We use a set of standard lexical features and features that generically describe the behaviour of chat participants. It’s our hope that, given the success of our approach, a post hoc analysis of feature weights will suggest an empirically defensible model of “predatory language”, and perhaps add or remove evidentiary weight to existing theories of predator language and behaviour.

We hypothesize that our classifier will be more effective if it can be attuned to both the language of predatoriness and the language of victimhood. For example, we imagine that an adult engaging in a sexually explicit chat with another consenting adult might use language not unlike that of a sexual predator. However, we would expect the other participant to be an eager participant in the former case, and reticent or evasive in the latter case.

Thus, an important aspect of our approach is that a given author’s feature vector reflects not just that author’s language and behaviour, but also the language and behaviour of his or her interlocutor(s). This gives our machine learning algorithm roughly twice as much information to base its model on; we expect at least some of this additional information to be useful for discrimination, since we don’t expect the language of one author to wholly determine the language of his or her interlocutor, notwithstanding the effect of lexical entrainment [ 1 ].

For the second task of predatory message identification, we return to our set of lexical features from the classification task. We train a linear SVM model for distinguishing predators from non-predators using just lexical features, and use the resulting weights over unigrams and bigrams to induce a weighting of “predatoriness” over all terms. We flag all predator messages where the sum of the weights of the terms in the message is above a certain hand-tuned threshold, along with all messages which contain any terms in a hand-assembled “blacklist”. 2

Features

Our feature set can broadly be divided into lexical features and what we’ll term “behavioural features”, which capture patterns in the ebb and flow of conversation. Feature vectors are calculated on a per-author basis. 2.1

Lexical features

We use a standard bag-of-words model, since this has been shown to be robust in the face of a wide variety of text classification problems. Having also experimented with term presence, tf-idf, and log of term frequency, we ultimately settled on simple term frequency as our metric. We used both unigrams and bigrams.

As noted above, a key aspect of our approach to lexical features was our consideration of the language of the focal author’s interlocutors as well as that of the focal author themselves. Thus every token t that appears more often than our threshold (empirically set to 10) yields two features: the number of times the focal author utters t, and the number of times any of the focal author’s interlocutors utters t. We will henceforth refer to features of the latter type as “mirror” features. If we take the following short, imagined exchange as an example:

Author1: hi alice Author2: hi hi

then Author1 would be associated with the following vector:

fhi : 1; alice : 1; hi alice : 1; OTHER_hi : 2; OTHER_hi hi : 1g and Author2 would be associated with a mirror vector:

fhi : 2; hi hi : 1; OTHER_hi : 1; OTHER_alice : 1; OTHER_hi alice : 1g: We experimented with a number of standard text preprocessing routines including lowercasing, stripping punctuation, and stemming. None of these routines improved performance, thus our final results use simple space-separated tokens as features.

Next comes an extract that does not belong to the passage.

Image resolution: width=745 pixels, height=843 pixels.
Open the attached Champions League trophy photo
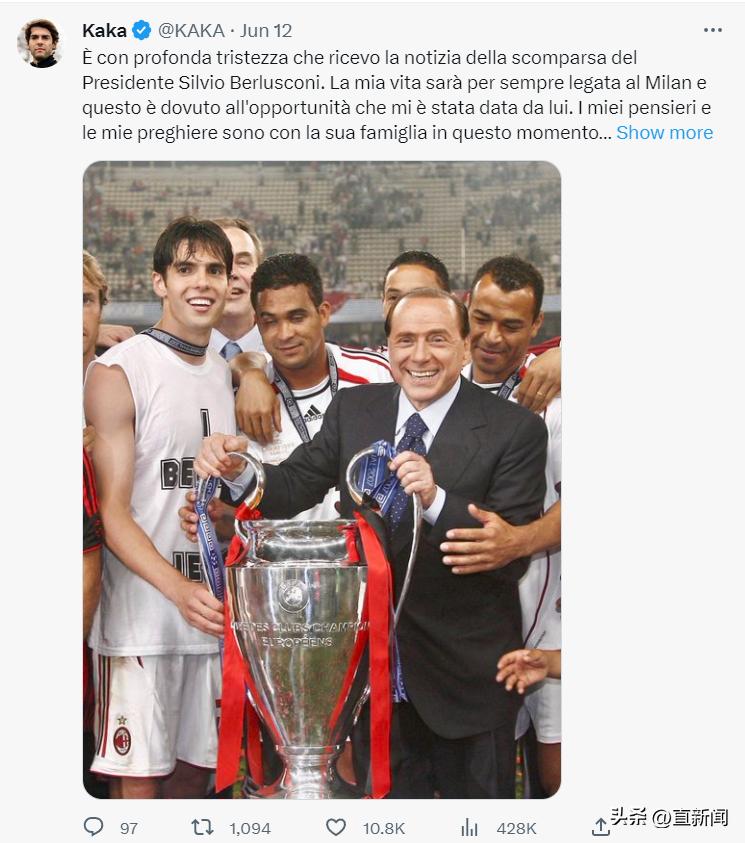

We also tried to add “smarts” to our lexical features with some transformation rules. We introduced the following special tokens: \SMILEY For smiley faces matching a collection of emoticons assembled from Wikipedia (http://en.wikipedia.org/wiki/List_of_emoticons). We also introduce the following refinements: \SMILEY_happy \SMILEY_sad \SMILEY_silly \SMILEY_other \MALE_name For tokens matching a list of the 1,000 most common male given names in the United States.1 We manually removed around 10 names which are more likely to appear as common nouns (e.g. “Guy”). \FEMALE_name As above, for female names. In cases where a name can be both male and female, we choose the sex for which the name is more popular. \NUM For any sequence of digits. We also introduce the following refinements on this category: \NUM_small For n < 13. \NUM_teen For 13 n < 18. \NUM_adult For 18 n < 80.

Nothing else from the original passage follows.